Namibia Itinerary

 

Location in Southern Africa bordering the South Atlantic Ocean

Population 1.8 million; approx. 2 inhabitants/km²

Life expectancy 41.2 years

Area comparative 2.5 times the size of Germany or slightly more than half the size of Alaska

Border countries to the north Angola, to the east Zambia and Botswana and to the south South Africa

Namibia is the driest country south of the Sahara, with constantly blue skies and a comfortable climate

 


 

Planned arrival October 2003

 

 

October 16, 2003, Stories from Namibia

Most enjoyable morning
Jeanne, a housewife who loves kayaking, offers a very special way to experience the marine life at Walvis Bay. The drive to The Point where we were going to launch the sea kayaks already revealed how well she knows the area and its human and non-human inhabitants. She entertained and educated us with stories during the 40 minute ride and taught us how to deflate tires properly for them to master thick sand.

Although the air was a bit chilly that morning, the paddling soon kept us warm. We first passed the nearby seal colony in order to spot some dolphins and/or whales. The whales did not make an appearance that day but a dolphin dove directly underneath of my kayak. An amazing sight! We later returned to the seal colony whose inhabitants were delighted to play around with the kayaks much to our joy. They were obviously enjoying splashing us and hopping onto the kayaks as much as we took pleasure in having them so close to us.

Most frightening encounter
Leaving Walvis Bay behind us we soon hit gravel roads again entering the Namib Desert. A turn-off led us onto an even smaller road through the empty and plain desert. The campsite bared any facilities as well as other campers; however, had the stunning orange-coloured sand dunes within walking distance. After pitching the tent we went for a stroll across a dried up riverbed towards the dunes. Judging by the footprints in the sand, other human beings had been here before. A sudden distinct animal smell caught our nostrils and made us halt. Animal experts as we thought we were by now we immediately related the smell to elephants. Even though we could not spot the big grey mountains, a shaking large bush full of fresh green leaves made us reconsider our plans. We changed the path and carefully tip-toed forward. A bit further, we dared to peek back only to discover a smelly but harmless donkey… 

Most breathtaking but most rewarding experience
Because we only had a 2-wheel drive rental car and none of the 4-wheel drives decided to stop, we started to walk the last five kilometres towards Sossusvlei, an area of the largest sand dunes in the world and one of Namibia’s main tourist attractions. The driver of a lodge vehicle had some mercy and gave us a lift. He was also so friendly as to point us in the right direction towards the Dead Vlei, an old pan which has not had regular water since the river changed its course. Left there today are the skeletons of old acacia trees, some of them well over 500 years old according to the national park’s office.

We first tackled a small dune which many had struggled upon before us. Hence, it was easy to follow in their footsteps. Back in the pan we first tried to capture the surrounding beauty in many photographs and then decided to embark upon another ridge. Catching our breath we watched two others struggling their way up in our footsteps. They turned out to be Italians and were determined to go all the way to the top of that dune. As they volunteered to do the hard work of laying out the track along the ridge, we followed suit. At one point all of us had no choice but to reach the next ridge by crawling straight up the dune. Anja, sitting on the ridge, took much pleasure in photographing the three strong guys who were lagging behind ;)

| Given entries |
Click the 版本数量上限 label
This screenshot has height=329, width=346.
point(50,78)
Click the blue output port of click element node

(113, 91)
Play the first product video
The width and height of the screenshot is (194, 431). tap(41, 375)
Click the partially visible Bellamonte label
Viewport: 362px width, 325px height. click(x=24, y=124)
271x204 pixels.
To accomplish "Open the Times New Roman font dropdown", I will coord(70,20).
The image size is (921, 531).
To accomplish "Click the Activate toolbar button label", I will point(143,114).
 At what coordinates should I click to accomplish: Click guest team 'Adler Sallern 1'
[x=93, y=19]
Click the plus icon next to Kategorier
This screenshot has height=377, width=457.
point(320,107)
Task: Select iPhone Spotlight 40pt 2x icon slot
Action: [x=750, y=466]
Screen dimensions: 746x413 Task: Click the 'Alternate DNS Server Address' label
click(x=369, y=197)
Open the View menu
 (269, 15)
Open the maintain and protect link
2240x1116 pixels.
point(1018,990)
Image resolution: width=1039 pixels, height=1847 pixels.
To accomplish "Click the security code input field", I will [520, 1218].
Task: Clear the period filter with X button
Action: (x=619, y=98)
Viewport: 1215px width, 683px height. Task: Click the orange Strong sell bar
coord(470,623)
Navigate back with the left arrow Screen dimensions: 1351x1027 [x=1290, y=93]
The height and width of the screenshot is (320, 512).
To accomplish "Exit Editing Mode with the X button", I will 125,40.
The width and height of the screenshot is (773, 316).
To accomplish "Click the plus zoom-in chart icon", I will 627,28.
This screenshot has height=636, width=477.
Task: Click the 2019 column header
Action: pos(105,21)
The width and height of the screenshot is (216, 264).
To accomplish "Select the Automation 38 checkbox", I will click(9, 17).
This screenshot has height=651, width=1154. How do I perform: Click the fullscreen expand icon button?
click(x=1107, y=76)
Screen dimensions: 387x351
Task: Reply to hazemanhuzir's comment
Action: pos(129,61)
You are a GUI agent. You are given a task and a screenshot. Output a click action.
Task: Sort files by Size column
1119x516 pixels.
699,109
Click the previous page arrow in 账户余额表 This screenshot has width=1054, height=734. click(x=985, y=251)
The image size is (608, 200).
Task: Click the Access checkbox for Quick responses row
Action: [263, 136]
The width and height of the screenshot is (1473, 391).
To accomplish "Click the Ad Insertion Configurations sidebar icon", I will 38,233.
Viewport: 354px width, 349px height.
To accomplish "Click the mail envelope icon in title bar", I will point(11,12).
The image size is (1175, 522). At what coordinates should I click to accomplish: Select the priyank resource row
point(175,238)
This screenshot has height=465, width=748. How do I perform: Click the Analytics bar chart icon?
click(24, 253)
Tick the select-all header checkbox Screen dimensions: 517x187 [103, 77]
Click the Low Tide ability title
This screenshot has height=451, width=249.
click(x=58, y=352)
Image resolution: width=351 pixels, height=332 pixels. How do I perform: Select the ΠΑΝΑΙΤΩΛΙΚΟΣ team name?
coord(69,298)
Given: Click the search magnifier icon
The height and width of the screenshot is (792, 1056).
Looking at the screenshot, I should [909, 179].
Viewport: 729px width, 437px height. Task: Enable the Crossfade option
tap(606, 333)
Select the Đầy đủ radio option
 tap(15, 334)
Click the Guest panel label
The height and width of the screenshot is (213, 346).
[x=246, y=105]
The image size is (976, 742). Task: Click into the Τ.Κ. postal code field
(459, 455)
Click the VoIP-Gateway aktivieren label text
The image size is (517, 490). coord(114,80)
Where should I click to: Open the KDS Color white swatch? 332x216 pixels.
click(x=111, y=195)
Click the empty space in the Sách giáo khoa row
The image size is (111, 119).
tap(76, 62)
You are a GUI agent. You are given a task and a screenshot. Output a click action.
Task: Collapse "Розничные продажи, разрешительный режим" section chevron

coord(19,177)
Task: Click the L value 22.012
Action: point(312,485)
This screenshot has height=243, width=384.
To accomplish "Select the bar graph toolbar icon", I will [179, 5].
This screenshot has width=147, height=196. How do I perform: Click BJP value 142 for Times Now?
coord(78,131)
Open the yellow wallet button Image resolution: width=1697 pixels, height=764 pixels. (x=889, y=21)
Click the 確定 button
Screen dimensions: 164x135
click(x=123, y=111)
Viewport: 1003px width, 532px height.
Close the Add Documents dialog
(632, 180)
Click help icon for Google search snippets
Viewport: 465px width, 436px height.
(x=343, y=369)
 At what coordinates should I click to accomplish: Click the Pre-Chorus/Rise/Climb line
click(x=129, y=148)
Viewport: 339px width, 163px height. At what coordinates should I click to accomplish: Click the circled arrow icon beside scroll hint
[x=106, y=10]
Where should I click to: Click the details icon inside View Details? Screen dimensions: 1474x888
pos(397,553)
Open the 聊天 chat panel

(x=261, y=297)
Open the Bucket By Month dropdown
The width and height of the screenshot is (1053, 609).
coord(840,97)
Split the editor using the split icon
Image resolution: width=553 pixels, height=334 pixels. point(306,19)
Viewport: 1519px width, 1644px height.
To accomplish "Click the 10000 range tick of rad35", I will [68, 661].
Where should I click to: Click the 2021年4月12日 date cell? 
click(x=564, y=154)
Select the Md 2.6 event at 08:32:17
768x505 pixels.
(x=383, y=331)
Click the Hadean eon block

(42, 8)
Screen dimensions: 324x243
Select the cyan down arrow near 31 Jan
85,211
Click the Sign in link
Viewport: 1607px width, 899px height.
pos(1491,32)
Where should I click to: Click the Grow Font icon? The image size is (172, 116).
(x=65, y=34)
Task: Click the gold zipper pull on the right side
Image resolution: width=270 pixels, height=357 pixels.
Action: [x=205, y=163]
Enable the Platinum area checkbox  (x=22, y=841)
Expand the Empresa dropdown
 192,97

| What is asked |
Please explain in one to three sentences why, according to the Namibia travel page, the travelers began walking the last five kilometers toward Sossusvlei. The entries are separate material and have no connection to the Namibia travel page.

| Complete answer |
They had only a 2-wheel drive rental car, and none of the 4-wheel drive vehicles stopped for them, so they set out on foot.